We start with a solution $a^2 - 67b^2 = k$ for any k found by any means; in this case we can let b be 1, thus producing $8^2 - 67\cdot1^2 = -3$. At each step, we find an m > 0 such that k divides a + bm, and |m^{2} − 67| is minimal. We then update a, b, and k to $\frac{am+Nb}{|k|}, \frac{a+bm}{|k|}$ and $\frac{m^2-N}{k}$ respectively.

- First iteration
We have $(a,b,k) = (8,1,-3)$. We want a positive integer m such that k divides a + bm, i.e. 3 divides 8 + m, and |m^{2} − 67| is minimal. The first condition implies that m is of the form 3t + 1 (i.e. 1, 4, 7, 10,… etc.), and among such m, the minimal value is attained for m = 7. Replacing (a, b, k) with $\left(\frac{am+Nb}{|k|}, \frac{a+bm}{|k|}, \frac{m^2-N}{k}\right)$, we get the new values $a = (8\cdot7+67\cdot1)/3 = 41, b = (8 + 1\cdot7)/3 = 5, k = (7^2-67)/(-3) = 6$. That is, we have the new solution:
 $41^2 - 67\cdot(5)^2 = 6.$

At this point, one round of the cyclic algorithm is complete.

- Second iteration
We now repeat the process. We have $(a,b,k) = (41,5,6)$. We want an m > 0 such that k divides a + bm, i.e. 6 divides 41 + 5m, and |m^{2} − 67| is minimal. The first condition implies that m is of the form 6t + 5 (i.e. 5, 11, 17,… etc.), and among such m, |m^{2} − 67| is minimal for m = 5. This leads to the new solution
$\frac{41\cdot5 + 61\cdot5}{6}$

$90^2 - 67 \cdot 11^2 = -7.$

- Third iteration
For 7 to divide 90 + 11m, we must have m = 2 + 7t (i.e. 2, 9, 16,… etc.) and among such m, we pick m = 9.

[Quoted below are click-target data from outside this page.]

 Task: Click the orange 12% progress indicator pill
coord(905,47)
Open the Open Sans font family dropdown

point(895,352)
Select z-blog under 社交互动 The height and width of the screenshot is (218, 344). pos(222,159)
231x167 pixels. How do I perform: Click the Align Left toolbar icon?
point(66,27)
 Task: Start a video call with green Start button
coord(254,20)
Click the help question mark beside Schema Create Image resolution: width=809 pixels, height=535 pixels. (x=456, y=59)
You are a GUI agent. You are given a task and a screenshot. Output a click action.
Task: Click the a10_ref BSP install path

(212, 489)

$221^2 - 67\cdot 27^2 = -2.$

- Final solution
At this point, we could continue with the cyclic method (and it would end, after seven iterations), but since the right-hand side is among ±1, ±2, ±4, we can also use Brahmagupta's observation directly. Composing the triple (221, 27, −2) with itself, we get
$\left(\frac{221^2 + 67\cdot27^2}{2}\right)^2 - 67\cdot(221\cdot27)^2 = 1,$

that is, we have the integer solution:
$48842^2 - 67 \cdot 5967^2 = 1.$

This equation approximates $\sqrt{67}$ as $\frac{48842}{5967}$ to within a margin of about $2 \times 10^{-9}$.